Calhoun is an underrated gem in a variety of tough guy genres, especially the western. He was never a huge star, but he was always a welcome presence when I see his name pop up in a cast. I like his Cully, a tough, quiet, no-nonsense outlaw trying to outrun his past (and eventually get even). His gang is pure L’Amour, including Dutch (John McIntire), the old-timer looking for some $ to start a ranch, Bronco (George Nader), the young, fun-loving fast draw, and Yaqui (Jay Silverheels), the Indian tracker. These aren’t the dark, blood-lust bandits of so many later westerns. This is a likable bunch who I found myself rooting for. And let’s be honest…it’s cool to see Lone Ranger sidekick Tonto in a quasi-bad guy part!

Now for the interesting almost pornographic portion of our review! I’d never seen the very lovely Colleen Miller before in a movie, but….well, let’s say this is a pretty memorable turn. She’s a pretty decent actress, miles ahead of many pretty faces cast in B-movies! Carlson and the script call for some…I’ll say “Interesting” situations. Knocked out with a hit to the head, she gets a bucket of water poured on her, but Brennan misses her head and gets her shirt (a lot). She also flashes some leg getting into a dress, has a candy cane while the men ogle her, and runs out to the barn in a rainstorm while wearing a white nightgown. Not a complaint — she’s gorgeous — but the studio was clearly appealing to its male audience.

Also look for Nina Foch as Flannery’s wife, a woman who clearly has some history with Cully (uh-oh, unspoken love triangle!), and Nestor Paiva as Greasy, the owner of a saloon/store in the desert with some ties to our almost heroic outlaws.
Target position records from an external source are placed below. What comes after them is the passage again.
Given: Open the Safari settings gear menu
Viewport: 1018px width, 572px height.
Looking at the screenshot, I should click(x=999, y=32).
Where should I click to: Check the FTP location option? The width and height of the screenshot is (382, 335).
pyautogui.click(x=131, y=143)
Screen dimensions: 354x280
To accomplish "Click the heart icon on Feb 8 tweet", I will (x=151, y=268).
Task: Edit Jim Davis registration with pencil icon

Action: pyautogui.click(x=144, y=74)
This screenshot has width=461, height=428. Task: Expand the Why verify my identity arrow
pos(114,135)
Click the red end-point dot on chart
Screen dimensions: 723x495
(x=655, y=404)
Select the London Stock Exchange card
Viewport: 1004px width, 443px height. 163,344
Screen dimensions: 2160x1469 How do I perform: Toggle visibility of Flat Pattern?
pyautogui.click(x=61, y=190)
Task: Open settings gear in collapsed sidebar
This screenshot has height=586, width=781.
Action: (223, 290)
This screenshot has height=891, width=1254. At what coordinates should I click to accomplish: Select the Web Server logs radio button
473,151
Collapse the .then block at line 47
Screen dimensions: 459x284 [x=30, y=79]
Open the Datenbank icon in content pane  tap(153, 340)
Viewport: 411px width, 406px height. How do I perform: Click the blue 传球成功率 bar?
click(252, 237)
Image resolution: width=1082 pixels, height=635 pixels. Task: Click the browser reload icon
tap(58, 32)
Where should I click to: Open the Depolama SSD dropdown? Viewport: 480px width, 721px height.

I give ‘Guns’ credit. It’s pretty straightforward stuff, but it is also pretty unique. There’s some good twists and turns along the way in a story that doesn’t seem too familiar. I especially liked the twist about an hour into the movie as the gang makes a heroic decision. The ending itself could have been a whopper of a downer if Carlson wanted…but it’s 1954 America, not 1968 Italy in a spaghetti western. Still, it’s an excellent, generally little-known western. Well worth tracking down.